Socrates, a great teacher, philosopher, and thinker, noted that you cannot teach people anything. You can only lead them to think for themselves. They cannot parrot back your words, if you are not answering. They cannot answer with what they don’t know but only what they have. Teachers are charged with the task of helping students open their eyes and realize that they can go as far as they want.
Socrates taught by questioning everything. He taught his students to learn by questioning. He would ask questions of his students and expect them to question back. This is the oldest and most powerful method of teaching critical thinking. Focus on the questions, not the answers. Probe the mind by asking questions. When questioning students, a good educator will direct students to the answers; never answering the questions, but allowing them to find the answers for themselves.
Socrates brought to teaching, his method of training that applied to moral concepts of good and justice. To solve a problem, the problem needed to be broken down into a series of questions. The answers gradually become known by identifying and eliminating the answers that are really contradictions. In other words, examine your own beliefs and validate those beliefs.
Socratic questioning is a disciplined process. The questioner acts as the inner voice, and the answers that come from students are not rote, but different, out of the box and carefully thought out before a discussion. If you are asking the right questions, you will not get the same answers. Teaching directs students to look for the correct answers, trace out the consequences and implications and consider alternative points of view.
Keep the discussion focused and students intellectually responsible. Stimulate the discussion with probing questions and make your students think. Periodically summarize what has been discussed and dealt with and draw in as many students as possible into the discussion.
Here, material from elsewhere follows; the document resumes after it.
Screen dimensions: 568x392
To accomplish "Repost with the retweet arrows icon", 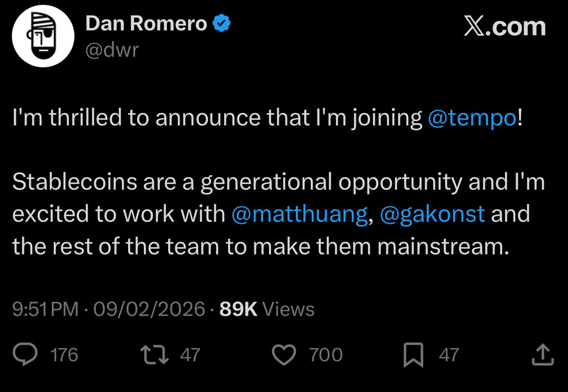I will [154, 355].
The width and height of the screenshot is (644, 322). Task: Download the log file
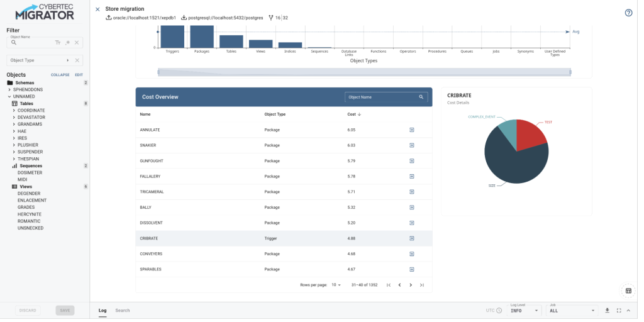pyautogui.click(x=608, y=310)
Socrates often told his students, “I am the wisest man alive, for I know one thing, and that is that I know nothing.” He also said the true meaning of knowledge is to know that you know nothing. These phrases are to stimulate thinking to find the answers to questions asked.
Socrates taught his students that nothing changes until you do. “Remember that there is nothing stable in human affairs; therefore avoid undue elation in prosperity or undue depression in adversity.” Socrates also thought that you could spend time in improving yourself by reading intellectual writings. By reading and questioning, you can gain “easily what others have labored hard for.” This is an interesting concept that could be used by teachers in higher education courses or upper levels of high school.